Being a caregiver is a big job for most people. It requires a lot of patience, energy and strength to help and support your loved one or someone you are caring for. It can be a job from 8 AM – 4 PM five days a week or it can be 24/7 if it’s concerning a family member. The risk of getting stressed or burnt out is high because it demands so much of us as an individual. There is nowhere to hide; they constantly rely on your help, which takes the focus away from your own needs.
I remember working as a full-time teaching assistant in Copenhagen for a few years. I really loved the job and the kids were amazing. However, it was challenging and stressful for me to be fully on with so many kids all day long. Some days I wanted to go to bed as soon as I got home. The following morning, I was still stressed out and felt exhausted. This made me realize that I was not really taking care of myself and that I didn’t prioritize my own well-being as the most important thing in my life. I gave this part to others first, which didn’t work. So, either I could quit my job and blame that for being stressed out, or take it as an invitation to get to know myself in a new and deeper way – in essence – changing my relationship with myself. I chose the latter because it felt right.
“Negative beliefs make us feel bad and are the root causes of stress.”
Self-care is one of the most challenging aspects for us as human beings, because we cannot implement real, effective self-care without facing ourselves. We would be looking ourselves straight in the mirror. Realizing the patterns and beliefs about ourselves that control us and seeing our own self-worth (or lack thereof) can be terrifying. It may be difficult in the beginning to realize how we are actually treating ourselves inside, which can cause a lot of stress being around others. Establishing a deeper and more loving relationship towards ourselves will change the way we relate to others and the whole world.
First, all real change comes from honesty. We need to be profoundly honest about the state of mind we are in, no matter what, and to accept this present state without wanting to change it. Simply seeing yourself as you are in the present moment -honestly and without judgement, i.e. “I feel like______ right now”. Reach out for help and support and share your authentic feelings and thoughts about your present state to someone you trust. Authentic sharing with others is magical.
Next step is to grow your self-awareness. Getting to know yourself better looks like this: What do I think and believe about myself? What controls my thoughts and feelings? Why do I actually do what I do? We realize that the only real “enemy” is in our thinking and the relationship with ourselves. Changing the inner dialogue (self-talk) is the next step to get to know what is not working on the inside. Negative beliefs make us feel bad and are the root causes of stress. This can get reinforced when we are around people because other people work as a mirror to ourselves. This “mirror” amplifies what we are sensing and feeling within.
“When we change our relationship with ourselves, people around us change too…Valuing yourself is like a ripple effect. It inspires people around you and they feel and sense it.”
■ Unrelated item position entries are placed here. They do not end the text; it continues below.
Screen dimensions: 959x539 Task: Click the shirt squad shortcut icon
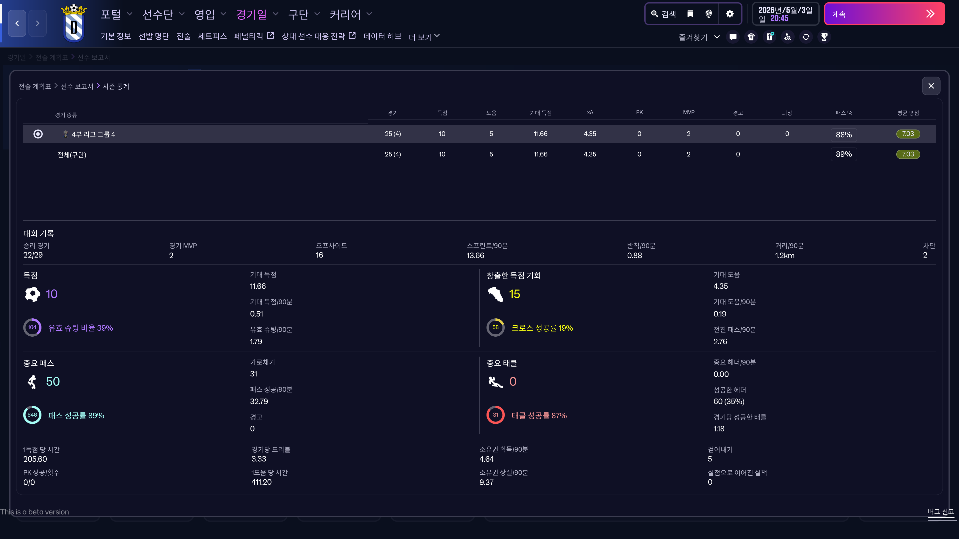pyautogui.click(x=751, y=37)
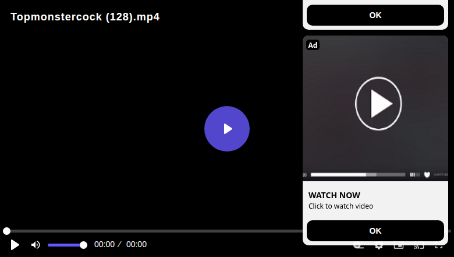Mute the audio with the speaker icon
This screenshot has height=257, width=454.
pos(36,245)
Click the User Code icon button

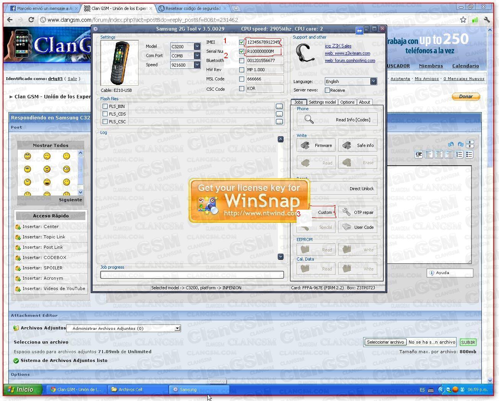(347, 227)
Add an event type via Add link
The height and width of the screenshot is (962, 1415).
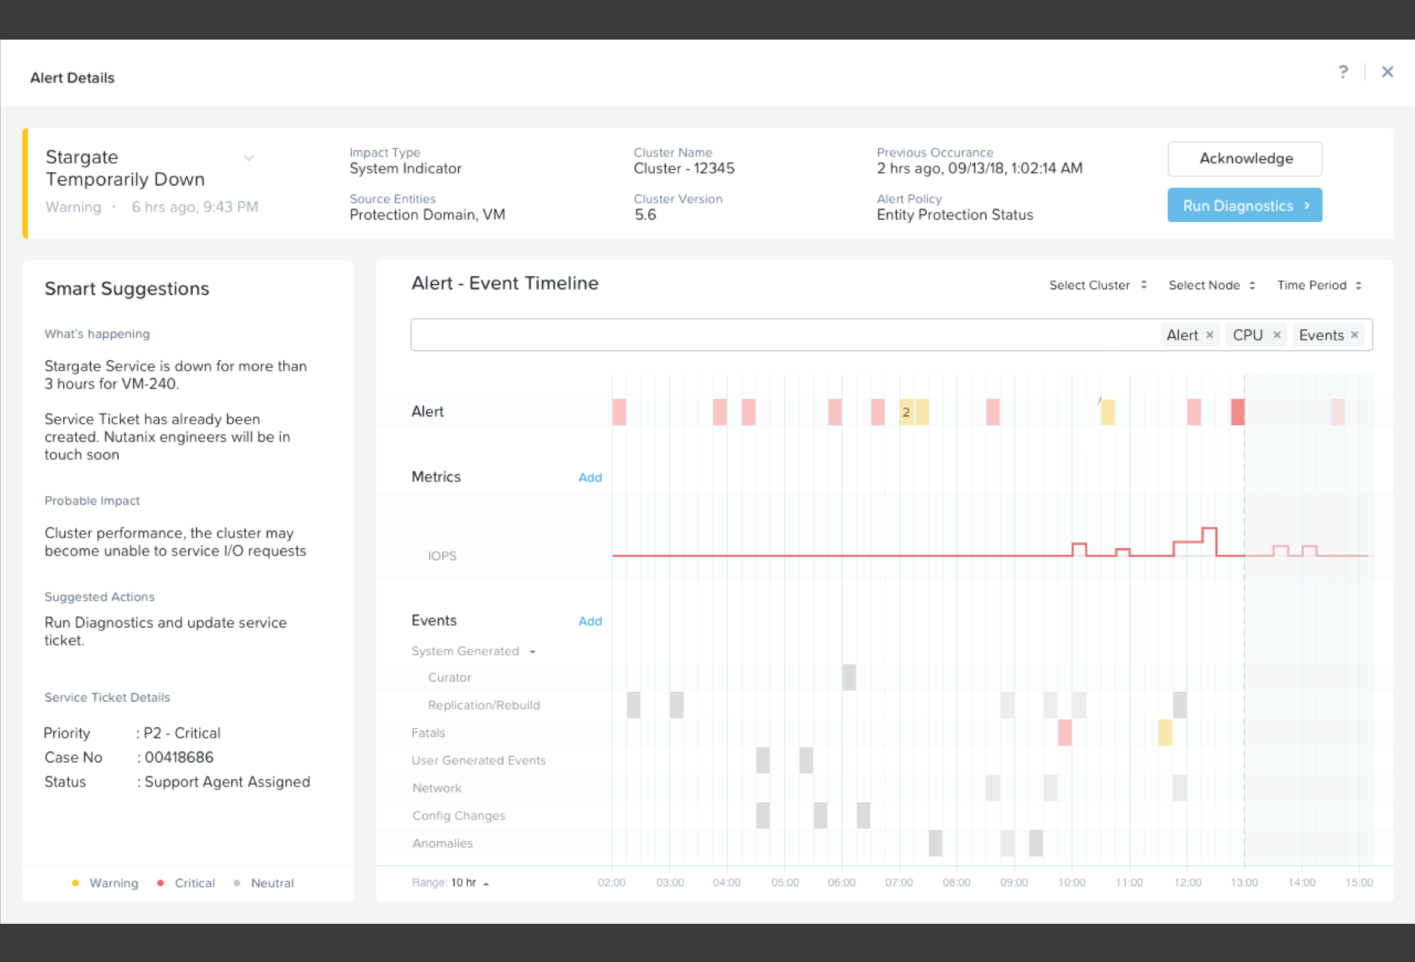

To help us become more authentic and more aware, there are also great practices and exercises that we can do. The best practice I know is being in the moment, which is also called the Now. By meditating, doing yoga, breathing exercises or simply walking slowly in nature while being present in the now, we get to know that we are not our thoughts and feelings. When we are fully present, there are no problems. Our thinking usually consists of rumination about the past or worrying about the future! These are the thoughts and feelings that create the root causes of our stress.
Most caregivers and people in general would say that their priority in life is their partner, their pet, their children, or the one they are taking care of. For us to be thriving and successful caregivers, we need to prioritize our own well-being as number one before we can take care of others. The more you fill your own cup – the more you have to give to others. It’s not about being selfish or self-centered, but more like a goodness; an acceptance and love for yourself. Like watering your own flower or tree for everyone to enjoy. Enjoy more of you!
When we change our relationship with ourselves, people around us change too. When we are nurturing and really taking care of ourselves, it gets conveyed to others. Valuing yourself is like a ripple effect. It inspires people around you and they feel and sense it.
Real change starts within. And fortunately, the level of stress we are experiencing is actually helping us realize something needs to change within; to something more loving and caring.